A note of the horn was wafted sweetly across the glen, and he came to the surface of his thoughts. By Jove! Where had Joker got him to? The lane they had wandered down ran parallel with Gloun Kieraun, and a gap in the fence on his left made him aware that he was now moving abreast with the hunt, but was divided from his fellows by the chasm of the glen.
A second touch of the horn came; Larry checked his horse; Bill Kirby had seen him and was shouting to him.
“Head him back if he breaks your side! I want him his way!”
All jolly fine for old Bill, but where did young Mr. Coppinger come in? He held up his hand to show he had heard, and stood still.

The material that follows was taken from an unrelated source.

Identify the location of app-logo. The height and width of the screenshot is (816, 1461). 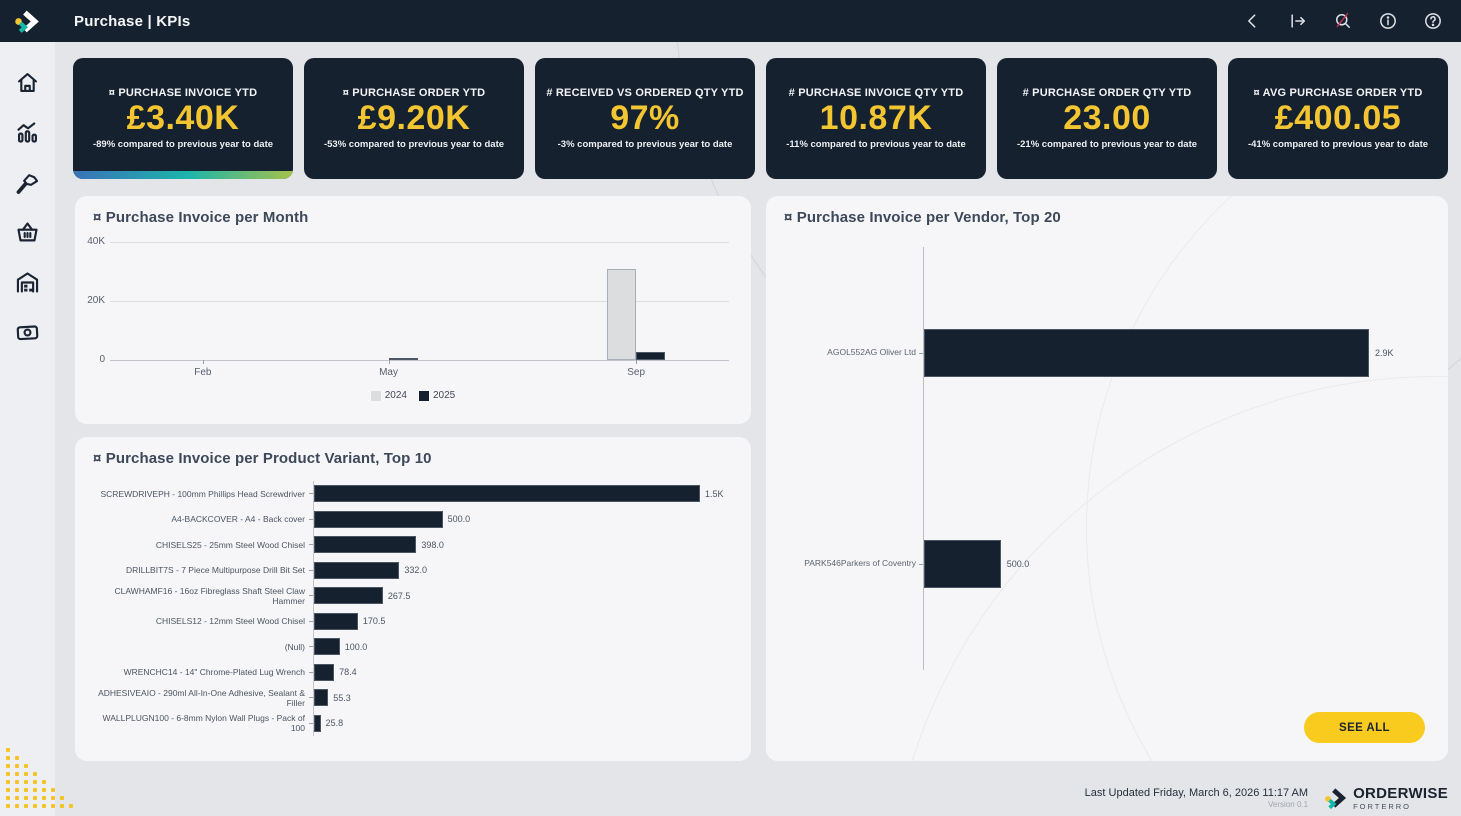
(28, 21).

One hound spoke, sharply, in the depths of the woody glen. Another and another joined in. In a moment, the echoing glen was full of voices; it was impossible to tell what was happening. A couple and a half emerged on the farther side in the heather above the trees, working a line upwards, and speaking to it as they went. Larry saw the Master force his horse down near them, and heard him cheering them and doubling his horn. Another couple joined them, and Larry swore heartily. Here he was on the wrong side, and the fox away to the east! The cry redoubled; it sounded as if twice the pack were engaged, yet the two and a half couple were not being reinforced. By some chance Larry withdrew his eyes from them, and just then, about a hundred yards further on, on his side of the glen, something like a brown feather floated up into view.
“A second fox, by the living Jingo!” whispered Larry, thrilling to that sight that never fails to thrill.
He held up his hat. Bill saw the signal, and acknowledged it by redoubled efforts to get the hounds away with the fox that had broken to the east. The chorus of sound grew and grew, and as Joker and his rider, tense with an equal excitement, listened, it became plain that the cry was drawing nearer to them. Joker’s sensitive ears were twitching, his heart thumped; the storm of sound was just below them now, and then, hound by hound, Larry counted them as they came, fourteen couples struggled up over the lip of the glen where that brown feather had so lightly lifted into view, and drove ahead, on the way it had gone, with a rush and a cry that Larry could no more have checked than he could have stemmed and driven back the wild stream in the glen below.